Of course, it could be that SHOT just isn’t that good – another reason a redraft will help is it’ll allow me to know if it’s a quality thing. Alternatively, it could be that I’ve not released book 2 in the series, so I’ve no real idea if it is a money-spinner. It did take about a year for it to break even on publicity and editing costs, which is another reason I felt my fingers got burnt. Finally, it could be that the cover is too “police procedural” – moody, monochrome shot with bright text – and it jars with the genre.
In summary, the lessons for me from publishing in multiple genres are –
1) People who like a writer writing in a genre tend to like the genre more than the writer, i.e. they’re less likely to buy you writing in another genre.
2) There are people who like the writer as much as the genre but they’re a lot lower. The crossover could be managed by other means, e.g. mailing list – “hey I’ve got a new book out in another genre under another name. You might not like it so I’m not forcing it down your throat” etc.

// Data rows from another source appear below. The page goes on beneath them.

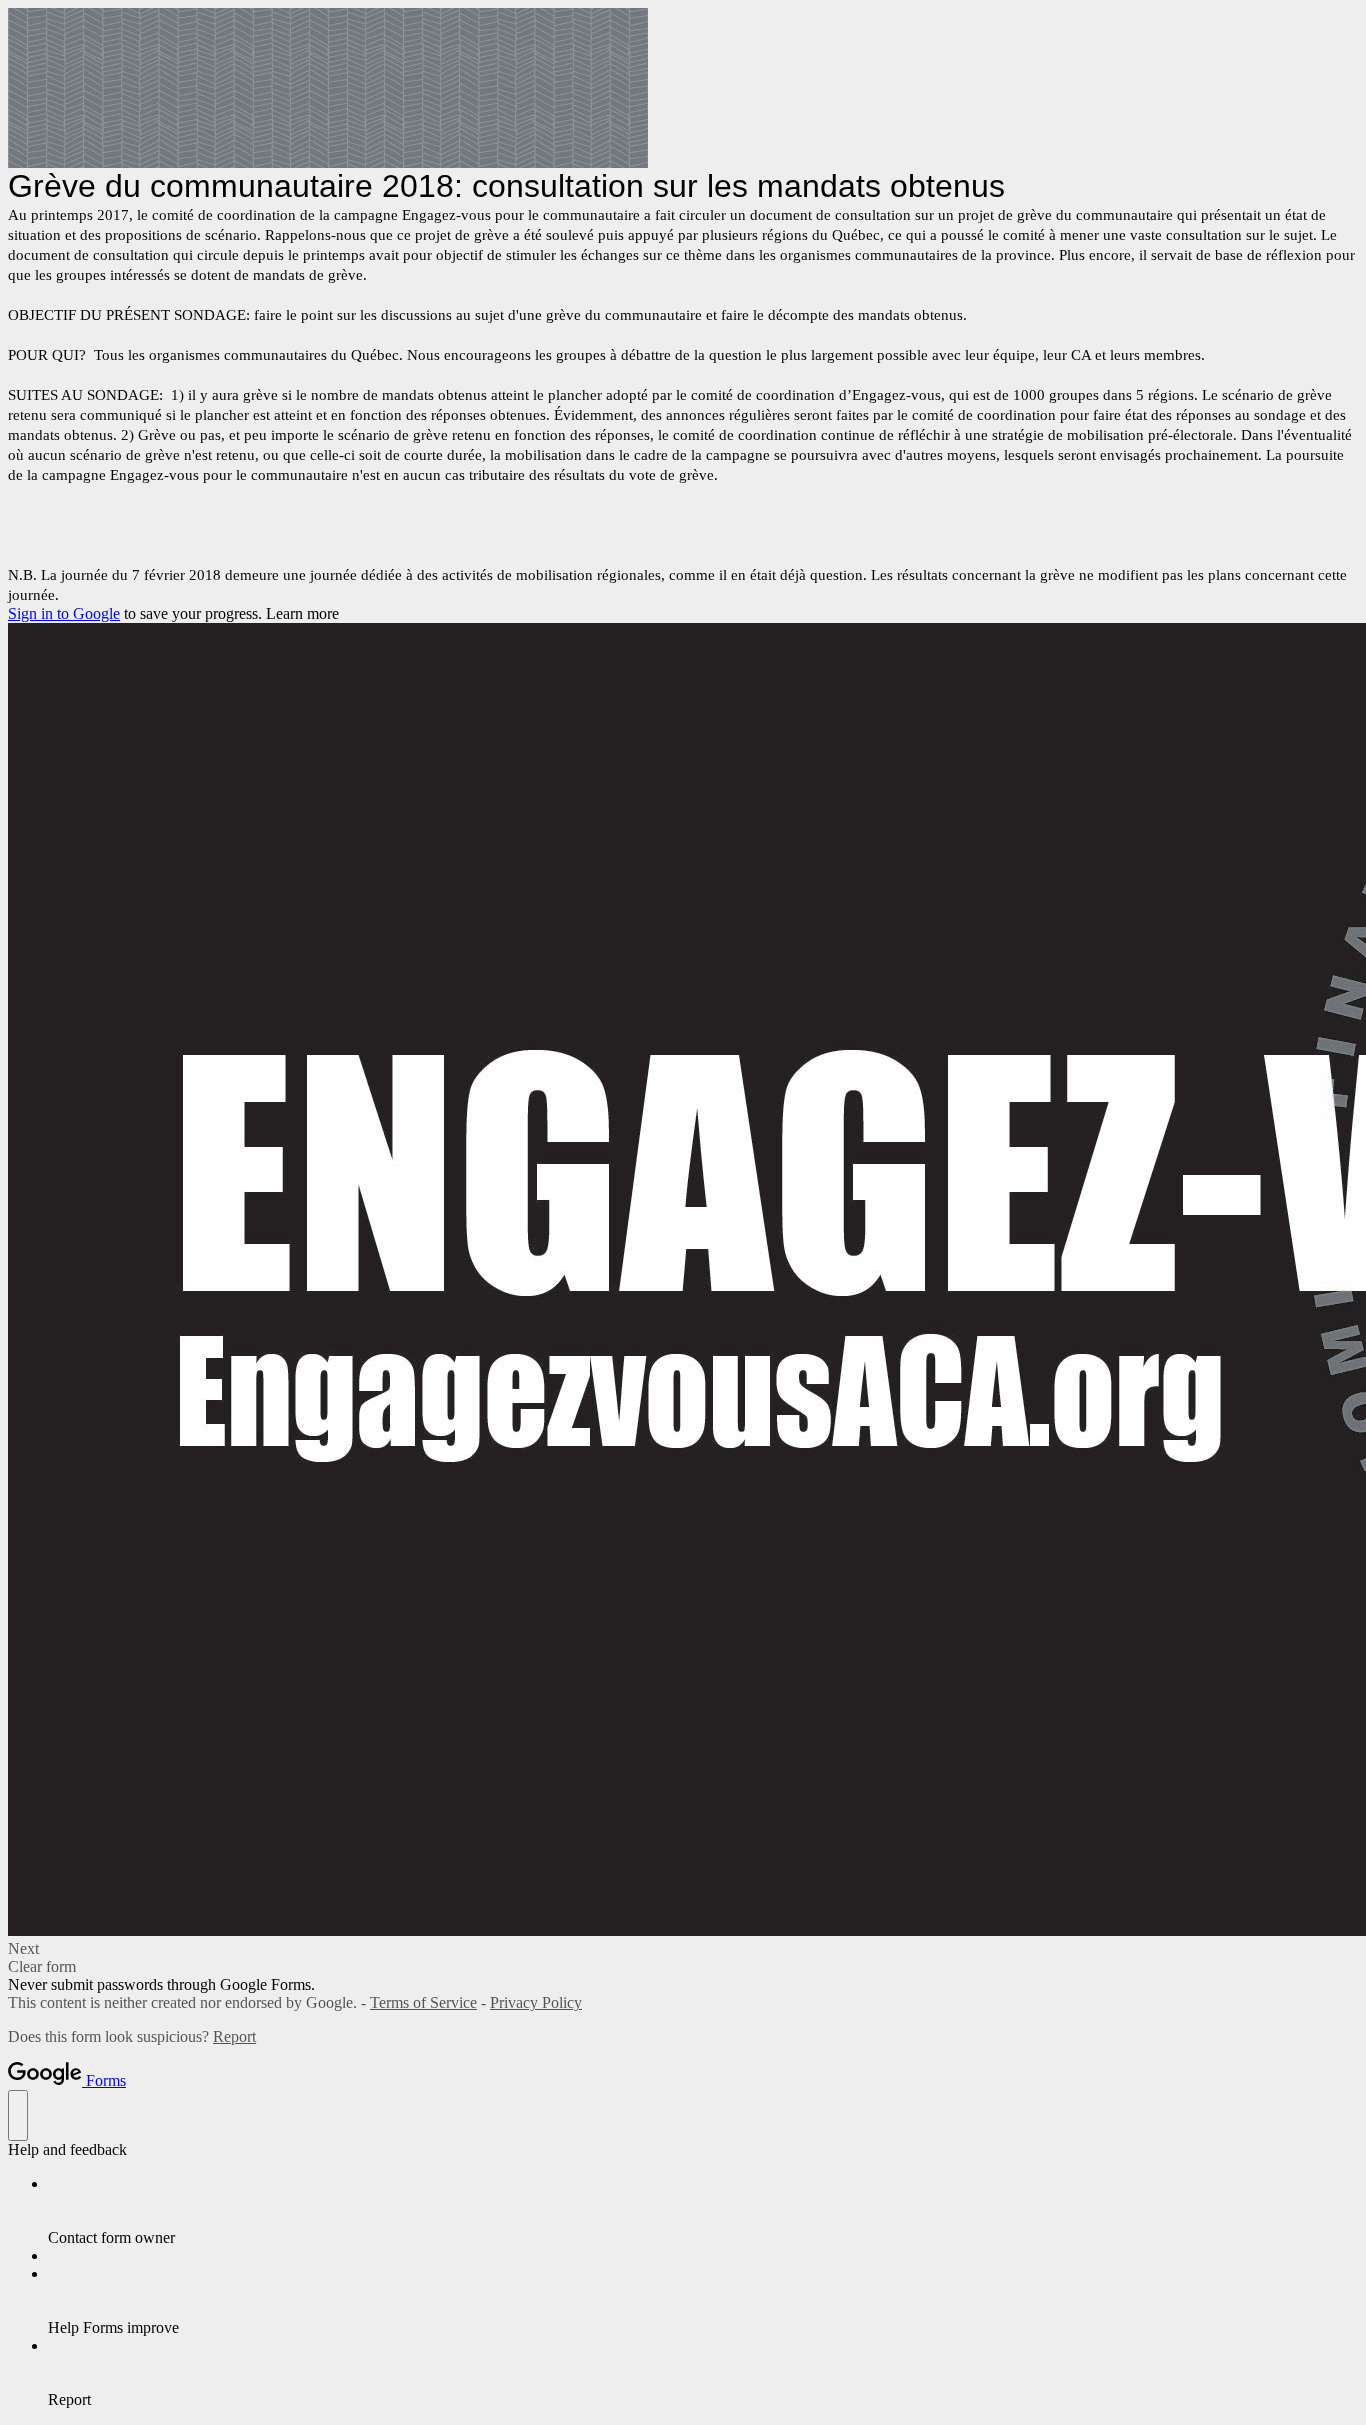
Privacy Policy (536, 2002)
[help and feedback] (18, 2115)
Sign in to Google (64, 613)
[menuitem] (703, 2211)
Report (234, 2036)
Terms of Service (423, 2002)
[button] (683, 1949)
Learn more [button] (302, 613)
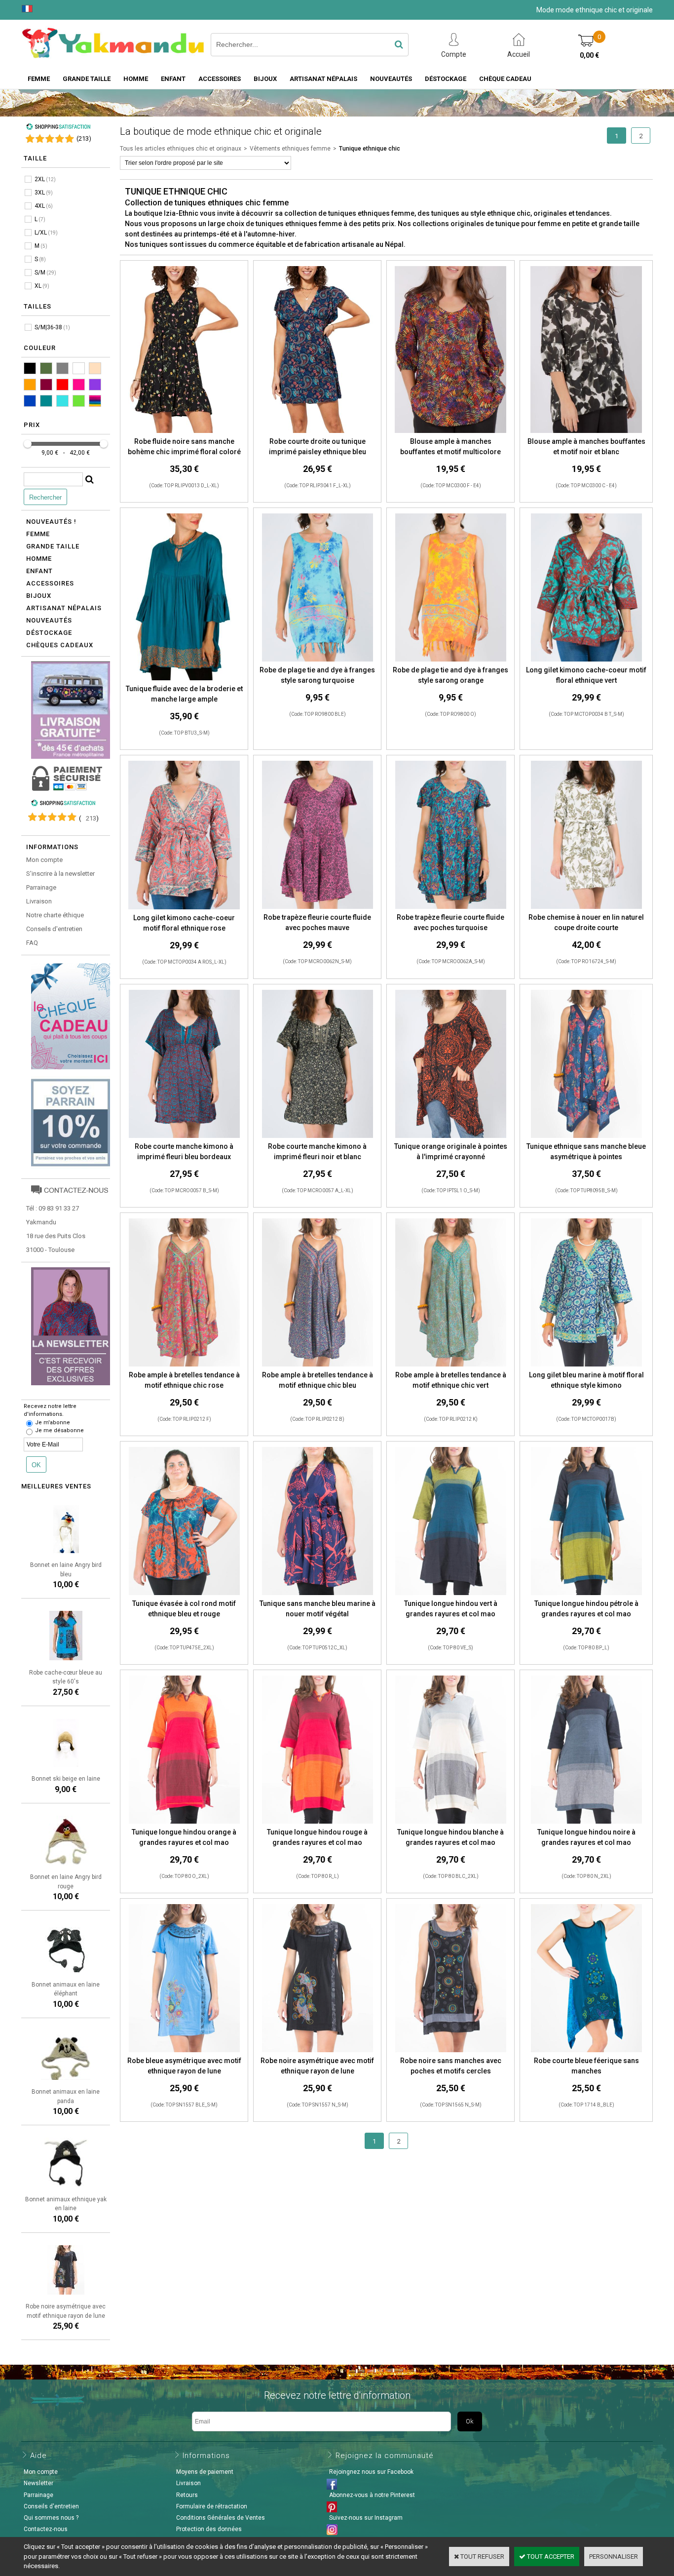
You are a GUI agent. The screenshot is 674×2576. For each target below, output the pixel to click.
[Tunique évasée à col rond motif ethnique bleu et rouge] (184, 1593)
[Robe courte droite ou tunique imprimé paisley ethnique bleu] (317, 431)
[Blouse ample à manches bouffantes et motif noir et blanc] (585, 431)
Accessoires (219, 78)
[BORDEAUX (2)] (46, 384)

3) I might not have gone after the fans of vampire books in the right way (title, cover, product description, author name, etc). They might think it’s a police procedural.
4) If you’ve managed to get some level of success with your “day job” writing in a genre, that means you’ve got some tricks you’ve applied in building an audience there which should be applicable to writing in a new genre (and there’ll be some element of fun in learning it)
5) Watch your product funnels don’t cannibalise the main genre series.
Hope that’s of interest to you. I’ll be getting back to that redraft of SHOT in the summertime and will most likely do the second book back to back, while the characters and genre are still fresh in my head. At the moment, it’s called JUST WALKING THE DEAD, thought I really want to use the title HUNGRY LIKE THE WOLF, somewhere.